Write and graph linear equations in standard form (Ax+By=C).

Identify and interpret the slope of a line written in standard form.

Identify and interpret x- and y-intercepts of a line written in standard form.

Activity: What's for Dinner?

Lesson handouts, media locked.

Our Teaching Philosophy:

Experience first, formalize later (effl), experience first.

In today’s activity, students will use another food context to reason about the standard form of a line. While often the least familiar to students, standard form often shows up in systems of equations and has interesting applications in context.

In question 1, students consider a possible combination of food so that the sum is 30. Students should note that by picking the quantity of either gyros or egg rolls, they can solve for the other quantity to satisfy the constraint. In question 2, students consider all possible combinations and write the equation of the line in standard form.
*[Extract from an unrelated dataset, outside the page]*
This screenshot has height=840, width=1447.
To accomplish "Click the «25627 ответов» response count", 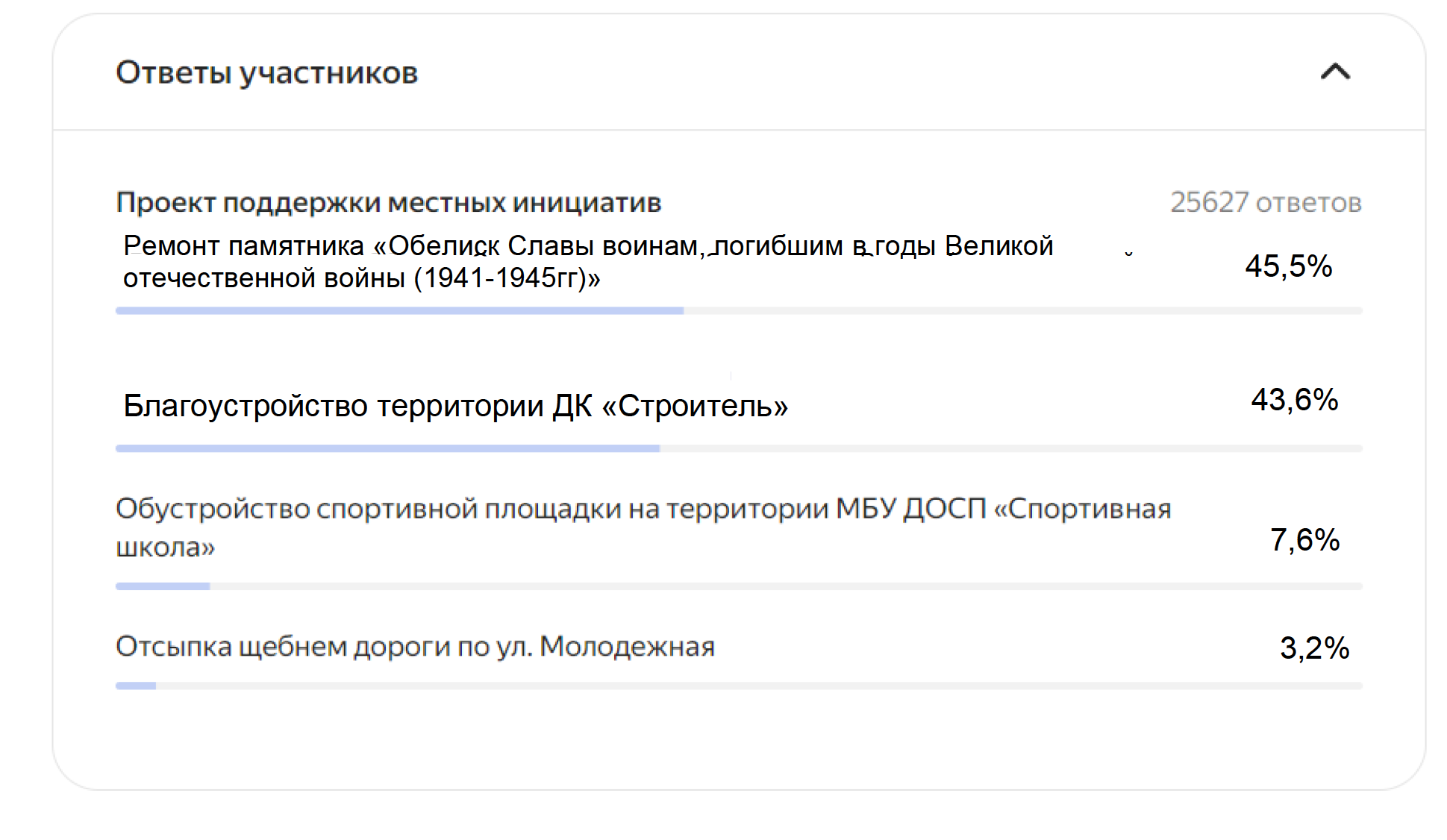I will click(1266, 202).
In questions 3 and 4 we want students to make the important connection between x- and y-intercepts and setting one variable equal to 0. This can be seen both graphically and contextually. In questions 5- 7 we have students graph the line and interpret ordered pairs and slope in context. We want students to see slope in this context as representing an opportunity cost: for every increase in x, how much y do you lose out on? In question 7, students think about the reasonableness of an ordered pair and continue to grapple with how mathematical models do or do not represent reality ( Mathematical Practice 4 ).

Formalize Later

Much of today’s learning targets are around interpreting slope and intercepts in the context of the problem. These features take on specific meanings in standard form (allowing for some economic conversations about opportunity cost and optimization!). Note that we do not give students “formulas” for finding intercepts or slope in the QuickNotes, although over time we hope students will see some relationships between the values of A, B, and C and the values of the slope and y-intercept. These relationships are explored further in question 2 of the Check Your Understanding. Students may be able to generalize their own rules or patterns, but very rarely will this happen on the first day of teaching a lesson. We avoid rushing to the algorithm and focus instead on conceptual understanding that allows students to determine the slope and intercepts of a line given in this form in multiple ways, including algebraic manipulation.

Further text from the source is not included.